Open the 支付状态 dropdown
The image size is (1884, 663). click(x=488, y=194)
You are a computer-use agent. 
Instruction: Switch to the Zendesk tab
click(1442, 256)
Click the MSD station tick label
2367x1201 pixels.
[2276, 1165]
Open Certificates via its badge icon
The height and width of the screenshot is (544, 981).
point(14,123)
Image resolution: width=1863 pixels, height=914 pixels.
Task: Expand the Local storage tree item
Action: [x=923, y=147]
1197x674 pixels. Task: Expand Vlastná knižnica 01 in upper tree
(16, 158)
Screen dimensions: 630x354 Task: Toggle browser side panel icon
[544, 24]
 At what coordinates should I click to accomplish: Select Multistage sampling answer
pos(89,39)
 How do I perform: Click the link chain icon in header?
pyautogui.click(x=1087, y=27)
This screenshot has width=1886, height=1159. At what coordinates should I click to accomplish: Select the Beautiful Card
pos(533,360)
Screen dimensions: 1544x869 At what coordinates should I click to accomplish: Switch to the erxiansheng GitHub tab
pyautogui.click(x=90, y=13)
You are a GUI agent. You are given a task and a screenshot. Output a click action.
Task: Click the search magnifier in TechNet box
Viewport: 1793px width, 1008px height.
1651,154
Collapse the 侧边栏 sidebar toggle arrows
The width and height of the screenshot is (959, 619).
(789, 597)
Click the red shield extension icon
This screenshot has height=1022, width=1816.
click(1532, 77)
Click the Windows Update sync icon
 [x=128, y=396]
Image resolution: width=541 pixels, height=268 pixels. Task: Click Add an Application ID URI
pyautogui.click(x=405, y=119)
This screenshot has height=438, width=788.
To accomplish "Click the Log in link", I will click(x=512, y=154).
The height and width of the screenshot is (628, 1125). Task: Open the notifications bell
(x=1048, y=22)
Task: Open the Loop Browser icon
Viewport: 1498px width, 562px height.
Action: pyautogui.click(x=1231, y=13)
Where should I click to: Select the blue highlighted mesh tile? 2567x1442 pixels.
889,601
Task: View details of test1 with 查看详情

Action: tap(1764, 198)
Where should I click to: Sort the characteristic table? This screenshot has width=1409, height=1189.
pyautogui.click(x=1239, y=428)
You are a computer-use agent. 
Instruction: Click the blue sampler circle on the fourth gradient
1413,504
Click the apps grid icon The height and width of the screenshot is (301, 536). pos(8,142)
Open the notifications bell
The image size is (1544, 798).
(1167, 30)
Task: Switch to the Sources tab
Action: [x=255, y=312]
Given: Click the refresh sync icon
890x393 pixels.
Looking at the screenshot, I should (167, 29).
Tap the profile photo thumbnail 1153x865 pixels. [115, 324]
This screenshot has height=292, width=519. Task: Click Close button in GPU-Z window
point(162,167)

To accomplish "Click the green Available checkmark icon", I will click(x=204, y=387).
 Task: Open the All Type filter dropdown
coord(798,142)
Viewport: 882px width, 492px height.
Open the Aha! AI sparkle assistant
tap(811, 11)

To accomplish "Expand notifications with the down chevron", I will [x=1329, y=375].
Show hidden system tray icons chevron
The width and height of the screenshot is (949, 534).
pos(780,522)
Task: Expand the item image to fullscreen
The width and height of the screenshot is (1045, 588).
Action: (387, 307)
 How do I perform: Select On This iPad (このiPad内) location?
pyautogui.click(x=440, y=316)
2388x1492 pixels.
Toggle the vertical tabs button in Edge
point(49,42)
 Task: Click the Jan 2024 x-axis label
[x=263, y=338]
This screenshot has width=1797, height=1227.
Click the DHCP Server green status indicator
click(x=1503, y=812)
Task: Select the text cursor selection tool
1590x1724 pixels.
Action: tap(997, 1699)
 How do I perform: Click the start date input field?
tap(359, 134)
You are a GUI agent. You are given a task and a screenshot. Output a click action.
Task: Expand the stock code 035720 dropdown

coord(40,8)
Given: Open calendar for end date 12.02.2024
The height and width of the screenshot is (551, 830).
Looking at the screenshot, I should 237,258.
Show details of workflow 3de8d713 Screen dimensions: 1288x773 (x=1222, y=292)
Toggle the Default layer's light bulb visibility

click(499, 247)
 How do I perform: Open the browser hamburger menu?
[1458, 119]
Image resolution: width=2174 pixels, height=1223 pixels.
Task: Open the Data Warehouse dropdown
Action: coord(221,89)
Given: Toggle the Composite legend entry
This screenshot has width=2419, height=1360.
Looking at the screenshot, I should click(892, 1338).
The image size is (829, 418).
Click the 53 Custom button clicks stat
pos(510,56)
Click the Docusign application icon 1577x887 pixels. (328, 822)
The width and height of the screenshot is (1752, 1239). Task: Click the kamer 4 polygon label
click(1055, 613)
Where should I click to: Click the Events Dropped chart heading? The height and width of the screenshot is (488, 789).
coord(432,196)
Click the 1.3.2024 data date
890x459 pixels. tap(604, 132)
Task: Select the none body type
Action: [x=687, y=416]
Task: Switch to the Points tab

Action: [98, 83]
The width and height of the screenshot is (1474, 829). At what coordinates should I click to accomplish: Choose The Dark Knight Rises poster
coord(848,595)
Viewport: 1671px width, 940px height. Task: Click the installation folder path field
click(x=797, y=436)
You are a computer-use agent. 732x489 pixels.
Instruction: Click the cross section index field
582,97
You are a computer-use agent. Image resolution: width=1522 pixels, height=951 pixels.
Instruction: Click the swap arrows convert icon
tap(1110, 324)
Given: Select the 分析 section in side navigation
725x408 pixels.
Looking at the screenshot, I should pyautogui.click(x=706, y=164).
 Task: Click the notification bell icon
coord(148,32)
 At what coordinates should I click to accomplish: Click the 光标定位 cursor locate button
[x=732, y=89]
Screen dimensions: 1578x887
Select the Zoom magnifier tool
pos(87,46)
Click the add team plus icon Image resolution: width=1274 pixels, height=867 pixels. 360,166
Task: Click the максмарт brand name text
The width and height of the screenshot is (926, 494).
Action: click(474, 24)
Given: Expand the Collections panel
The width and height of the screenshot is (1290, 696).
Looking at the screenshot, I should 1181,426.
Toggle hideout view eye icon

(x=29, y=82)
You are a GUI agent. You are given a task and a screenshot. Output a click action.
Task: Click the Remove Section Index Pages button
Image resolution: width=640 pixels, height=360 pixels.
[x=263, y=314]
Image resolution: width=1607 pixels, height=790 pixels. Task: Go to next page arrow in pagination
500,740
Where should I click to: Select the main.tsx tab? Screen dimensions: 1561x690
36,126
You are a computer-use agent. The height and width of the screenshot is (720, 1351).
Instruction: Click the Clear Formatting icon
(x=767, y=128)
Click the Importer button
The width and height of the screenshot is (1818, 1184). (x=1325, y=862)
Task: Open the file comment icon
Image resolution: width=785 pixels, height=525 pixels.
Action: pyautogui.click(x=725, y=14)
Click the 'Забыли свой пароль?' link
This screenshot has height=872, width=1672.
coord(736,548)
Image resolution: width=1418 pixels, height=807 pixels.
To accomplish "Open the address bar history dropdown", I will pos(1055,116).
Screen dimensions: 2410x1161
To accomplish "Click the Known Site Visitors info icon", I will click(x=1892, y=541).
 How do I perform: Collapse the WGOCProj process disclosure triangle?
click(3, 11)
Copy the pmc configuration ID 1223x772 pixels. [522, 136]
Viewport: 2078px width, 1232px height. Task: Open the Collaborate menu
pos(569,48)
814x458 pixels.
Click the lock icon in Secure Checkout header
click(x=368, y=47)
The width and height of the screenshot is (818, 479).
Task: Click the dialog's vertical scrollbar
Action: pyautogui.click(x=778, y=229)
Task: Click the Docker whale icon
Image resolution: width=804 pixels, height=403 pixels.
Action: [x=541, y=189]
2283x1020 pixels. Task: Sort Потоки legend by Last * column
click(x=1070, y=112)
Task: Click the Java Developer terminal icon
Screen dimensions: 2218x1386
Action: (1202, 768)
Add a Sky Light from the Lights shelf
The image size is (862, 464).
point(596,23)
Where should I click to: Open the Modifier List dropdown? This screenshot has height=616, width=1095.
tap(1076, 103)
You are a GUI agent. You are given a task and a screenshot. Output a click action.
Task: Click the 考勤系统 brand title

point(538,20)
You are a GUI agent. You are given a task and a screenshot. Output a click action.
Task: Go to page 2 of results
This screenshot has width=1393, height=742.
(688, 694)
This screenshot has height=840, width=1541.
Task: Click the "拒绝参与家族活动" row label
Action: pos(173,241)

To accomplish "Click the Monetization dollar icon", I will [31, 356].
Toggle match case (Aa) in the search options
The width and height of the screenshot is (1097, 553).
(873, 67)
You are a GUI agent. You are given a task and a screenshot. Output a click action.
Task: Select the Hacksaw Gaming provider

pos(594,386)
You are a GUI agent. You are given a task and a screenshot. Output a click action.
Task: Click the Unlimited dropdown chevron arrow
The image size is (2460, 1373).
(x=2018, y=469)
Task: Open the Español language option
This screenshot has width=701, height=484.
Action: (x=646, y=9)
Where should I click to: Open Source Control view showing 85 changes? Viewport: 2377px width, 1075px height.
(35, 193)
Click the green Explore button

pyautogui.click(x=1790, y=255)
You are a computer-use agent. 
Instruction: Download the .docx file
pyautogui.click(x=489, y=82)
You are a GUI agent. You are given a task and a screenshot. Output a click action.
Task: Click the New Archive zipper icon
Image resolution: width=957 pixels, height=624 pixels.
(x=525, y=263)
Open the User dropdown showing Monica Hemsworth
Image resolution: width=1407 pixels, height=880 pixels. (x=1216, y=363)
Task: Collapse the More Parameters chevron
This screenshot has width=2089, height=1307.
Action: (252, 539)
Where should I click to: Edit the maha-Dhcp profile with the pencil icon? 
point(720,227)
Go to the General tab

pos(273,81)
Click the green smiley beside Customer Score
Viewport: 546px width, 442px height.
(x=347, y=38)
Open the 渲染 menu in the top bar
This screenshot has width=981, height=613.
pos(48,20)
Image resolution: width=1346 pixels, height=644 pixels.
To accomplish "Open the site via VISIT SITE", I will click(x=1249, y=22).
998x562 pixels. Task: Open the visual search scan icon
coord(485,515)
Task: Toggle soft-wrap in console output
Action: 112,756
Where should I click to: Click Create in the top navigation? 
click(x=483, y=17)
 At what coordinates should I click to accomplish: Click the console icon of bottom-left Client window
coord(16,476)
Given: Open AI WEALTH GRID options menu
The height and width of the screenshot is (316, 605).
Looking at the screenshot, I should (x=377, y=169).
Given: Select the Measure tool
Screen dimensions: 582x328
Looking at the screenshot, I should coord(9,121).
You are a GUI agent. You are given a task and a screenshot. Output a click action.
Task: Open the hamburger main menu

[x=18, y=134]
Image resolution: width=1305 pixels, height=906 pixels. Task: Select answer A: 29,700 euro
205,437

++++++

## Goal of the exercise
Return the lines of the listing above exactly as they appear, starting with the first and stopping after the line that holds "Task: Click the search".

## Response for this exercise
Open the 支付状态 dropdown
The image size is (1884, 663). click(x=488, y=194)
You are a computer-use agent. 
Instruction: Switch to the Zendesk tab
click(1442, 256)
Click the MSD station tick label
2367x1201 pixels.
[2276, 1165]
Open Certificates via its badge icon
The height and width of the screenshot is (544, 981).
point(14,123)
Image resolution: width=1863 pixels, height=914 pixels.
Task: Expand the Local storage tree item
Action: [x=923, y=147]
1197x674 pixels. Task: Expand Vlastná knižnica 01 in upper tree
(16, 158)
Screen dimensions: 630x354 Task: Toggle browser side panel icon
[544, 24]
 At what coordinates should I click to accomplish: Select Multistage sampling answer
pos(89,39)
 How do I perform: Click the link chain icon in header?
pyautogui.click(x=1087, y=27)
This screenshot has width=1886, height=1159. At what coordinates should I click to accomplish: Select the Beautiful Card
pos(533,360)
Screen dimensions: 1544x869 At what coordinates should I click to accomplish: Switch to the erxiansheng GitHub tab
pyautogui.click(x=90, y=13)
You are a GUI agent. You are given a task and a screenshot. Output a click action.
Task: Click the search magnifier in TechNet box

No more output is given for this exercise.